● TASK INPUT
+++++
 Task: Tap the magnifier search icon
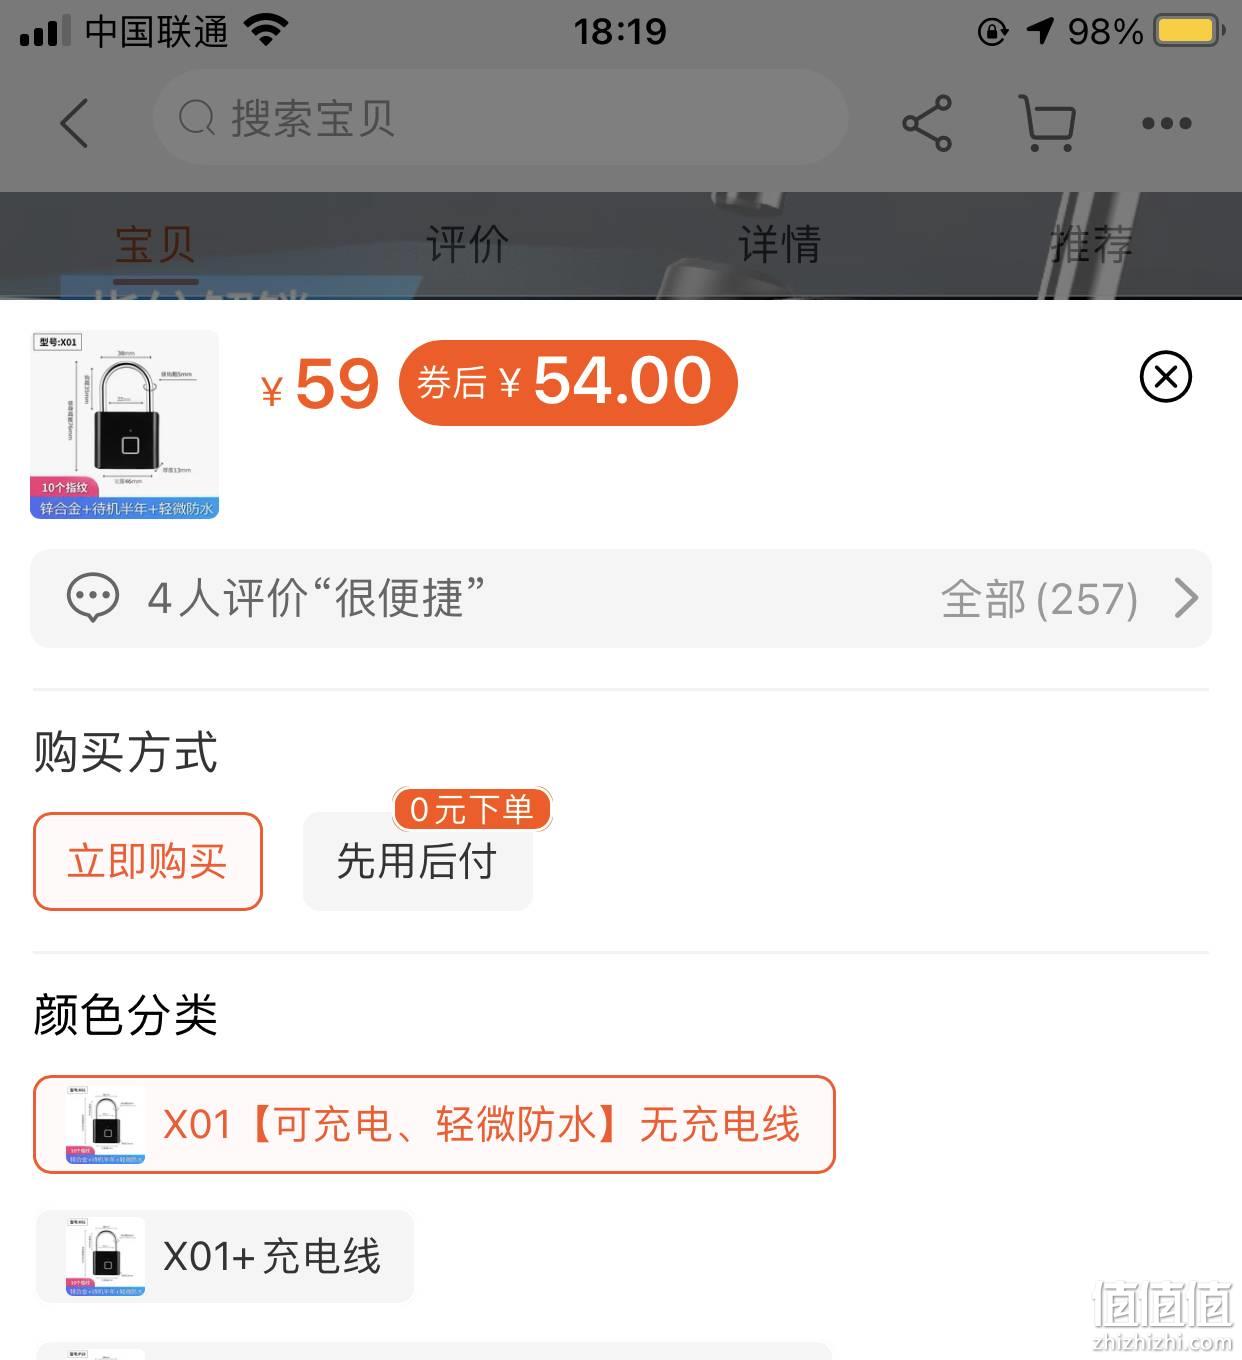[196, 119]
+++++
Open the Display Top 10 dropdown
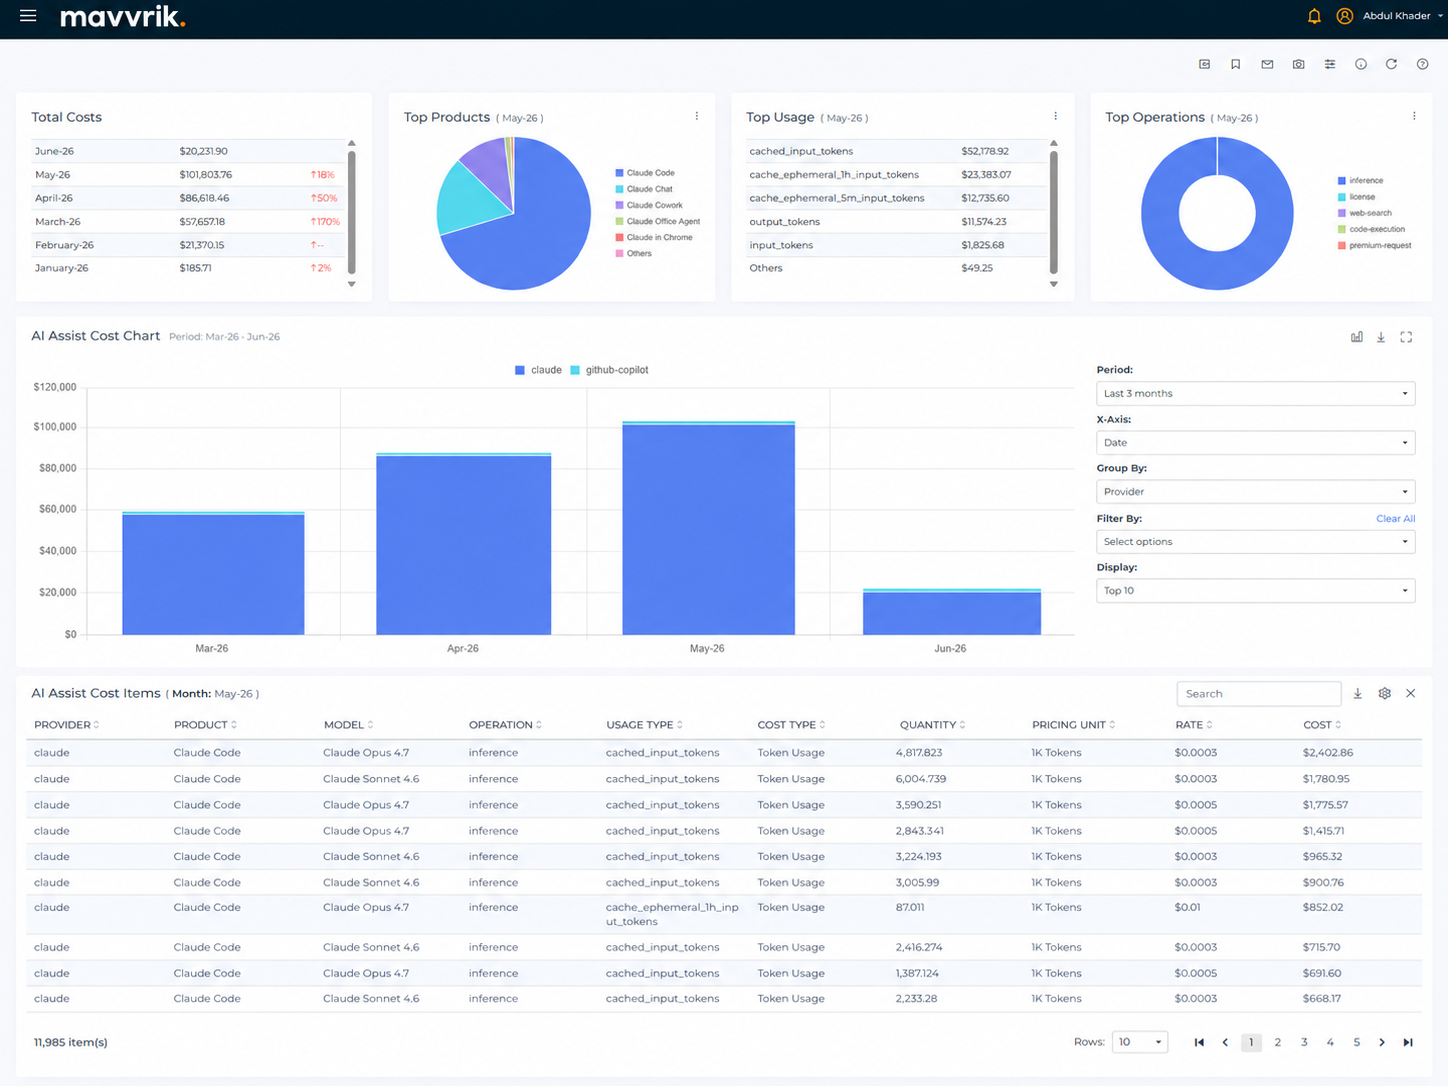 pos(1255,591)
+++++
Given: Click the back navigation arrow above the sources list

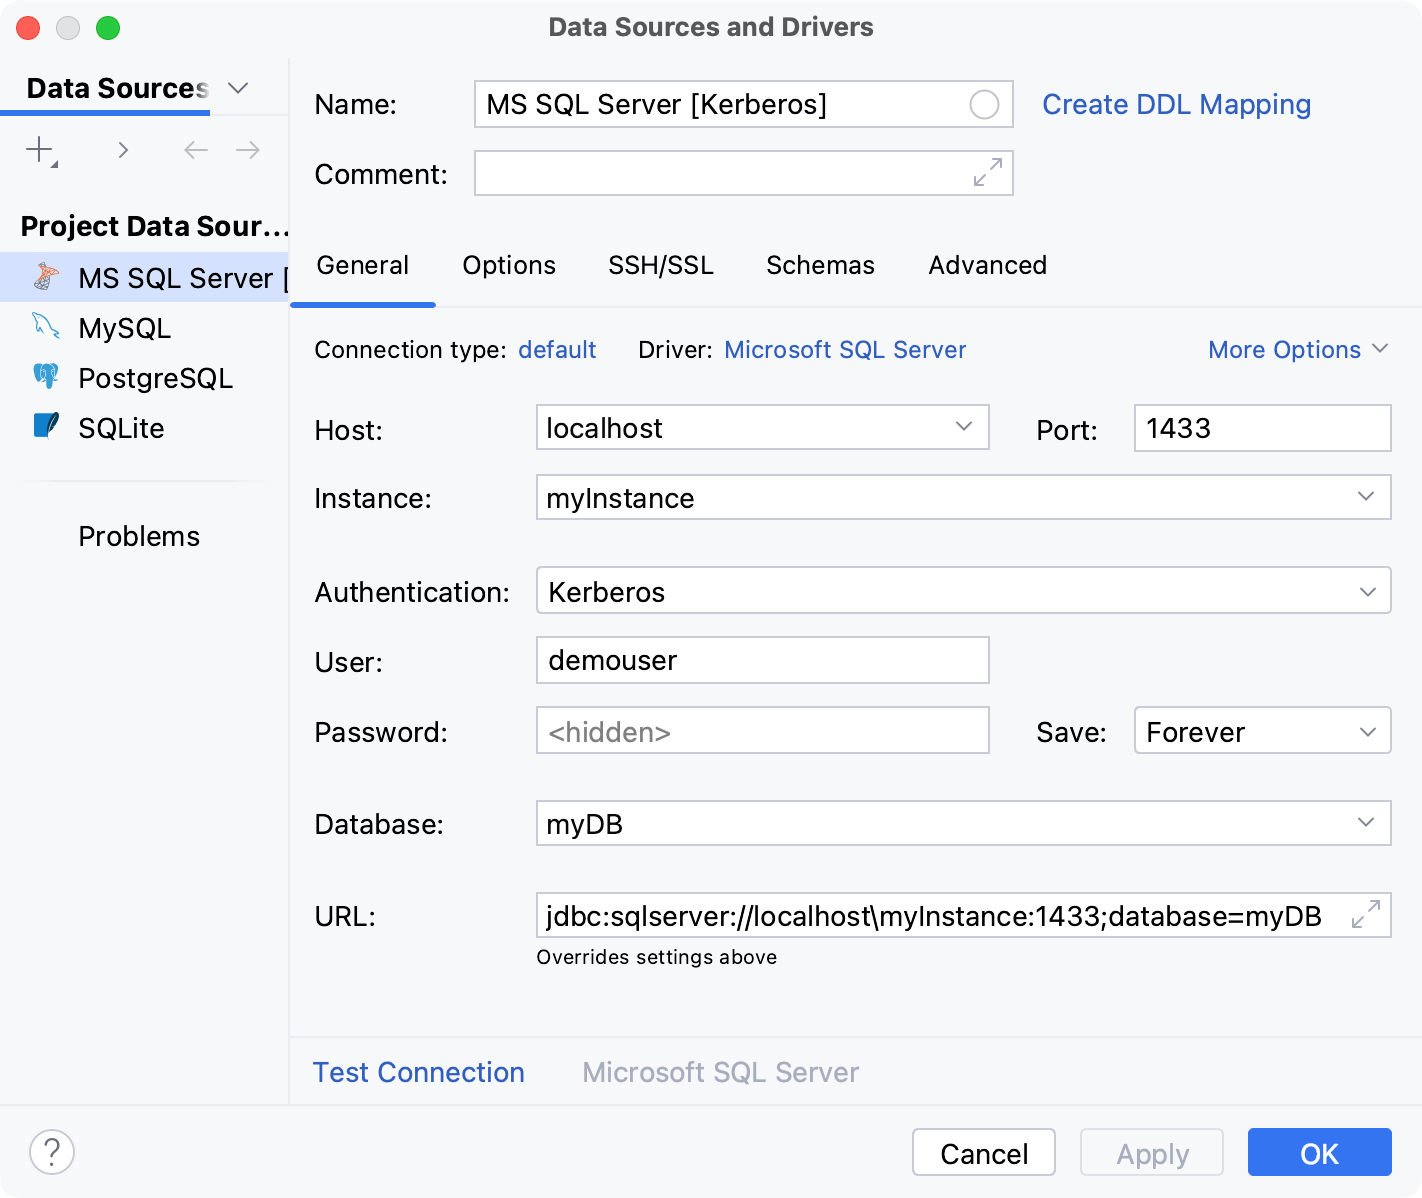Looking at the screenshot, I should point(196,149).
+++++
● SHORT EXERCISE
Update the lines starting at the one containing "Given: Click the" and ending at the one containing "Looking at the" by replacing "back navigation arrow" with "return arrow", with everything else unchanged. Leave the pictures out of your answer.

● EXERCISE RESPONSE
Given: Click the return arrow above the sources list

Looking at the screenshot, I should point(196,149).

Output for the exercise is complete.